My friends and family are forbidden from saying his name. I think hearing or seeing his same is a trigger for me in and of itself. For some people, reading about rape or abuse would be a trigger, but even though, I’ve experienced those things, it isn’t for me. It’s only his name that gives me nightmares. Maybe if I saw his face or heard his voice again, I’d shut down or panic.
Lately, he’s been trying to contact me again and every time he does, it does trigger me. In a way, I am chained to my past. Healing from the physical rape was the easy part, but emotionally, I may never be the same. I find it difficult to trust and I fear abandonment. When I finally do let someone in, I hold on tight and hope they don’t abandon me. I think this fear stems from the emotional abuse and hearing that no other man would want or love me.

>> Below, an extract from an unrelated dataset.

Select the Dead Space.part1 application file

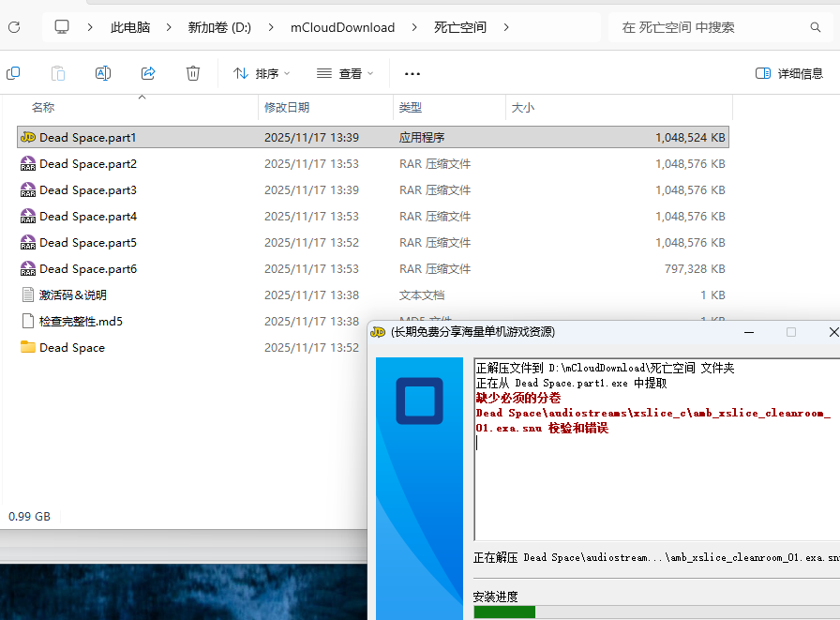pyautogui.click(x=88, y=137)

In part, my past holds me captive and I’m stuck in the shackles and chains he locked me in.
LIBERTY IN LOVE
But I think liberty can be found in love. Love has the power to break the chains that hold us captive. It can look different for each and every one of us because my shackles aren’t necessarily your shackles. My pain isn’t necessarily your pain and my struggles may not be the same as your struggles.
I think back to a time when I was suicidal. Thoughts of just ending it crossed my mind many times. I even tried to cut myself because I was so depressed. My depression was my shackle and chain at the time. But yes, liberty was found through love. It wasn’t necessarily a boyfriend or a Dominant who set me free. No, it was the love of a faithful friend that set me free. It was not just a love seen through words, but by actions to fight for my mental health when I could not do so myself.
With my ex, liberty is once again found in love. Sir’s care for me in the midst of my darkness freed me from the shackles of the shame and guilt. He freed me from this prison of feeling like I was unlovable and unwanted. Sir set me free from the shackles of loneliness.
LIBERTY FROM THE SHACKLES
The shadow of abuse is a shackle in and of itself. It leaves a scar that may last for a lifetime making it hard to trust others again, but love is the key that set me free. While I will never be the same as I was before my ex had raped and abused me, it no longer defines me.
Yes, when he tries to contact me, I get scared of what he could possibly do again. I think that fear is another form of a prison and this case my ex is the warden. But, I am no longer repressed by the guilt and shame that once ate away at me. I am free to love and be loved.
Audre Lorde said, “I am not free while any woman is unfree, even when her shackles are very different from my own.” So while, I celebrate that I am no longer enslaved by my shame from being raped and abused, I recognize there are still many shackles that hold women in captivity. And until the world becomes a safer place for women, none of us are truly free.